# Ariens single stage 522 (Tecumseh Engine) surging issue



## bennyxyz (Nov 20, 2017)

Hi guy, it's time to pull out the snowblowers again!

So last year I got a Ariens 522 Single stage (938017), managed to clean to carburetor (twice) to make it run again. It throws snow when it works. However when cold starting it, it surges/hunts for couple mintues (5-6 mins), then it starts working properly. 

I thought the carburetor is not clean enough so I took it apart to clean it yesterday, cleaned any orifice I could found and put all together. BUT it still surges like I have never cleaned the carb.

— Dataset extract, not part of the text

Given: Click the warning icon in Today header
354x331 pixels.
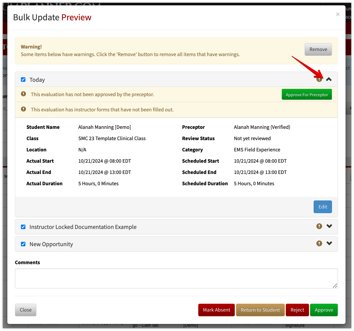Looking at the screenshot, I should click(319, 80).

Wondering what should I do next? Thanks in advance.

Ben


----------



## GoBlowSnow (Sep 4, 2015)

Is it an adjustable carb?


----------



## RedOctobyr (Mar 2, 2014)

Does it smooth out if you add partial choke? 

You could still have a restricted passage in the carb. But you could also have an air leak where the carb mounts to the engine, for instance. This allows raw air to enter, making your overall mixture more lean. You might check the gasket that sits between the carb and the engine, and make sure everything is still intact.


----------



## tdipaul (Jul 11, 2015)

.

how are you cleaning the carb?


.


----------



## bennyxyz (Nov 20, 2017)

GoBlowSnow said:


> Is it an adjustable carb?


No I don't think so, there is no adjustable screws in the carb.



RedOctobyr said:


> Does it smooth out if you add partial choke?
> 
> 
> 
> You could still have a restricted passage in the carb. But you could also have an air leak where the carb mounts to the engine, for instance. This allows raw air to enter, making your overall mixture more lean. You might check the gasket that sits between the carb and the engine, and make sure everything is still intact.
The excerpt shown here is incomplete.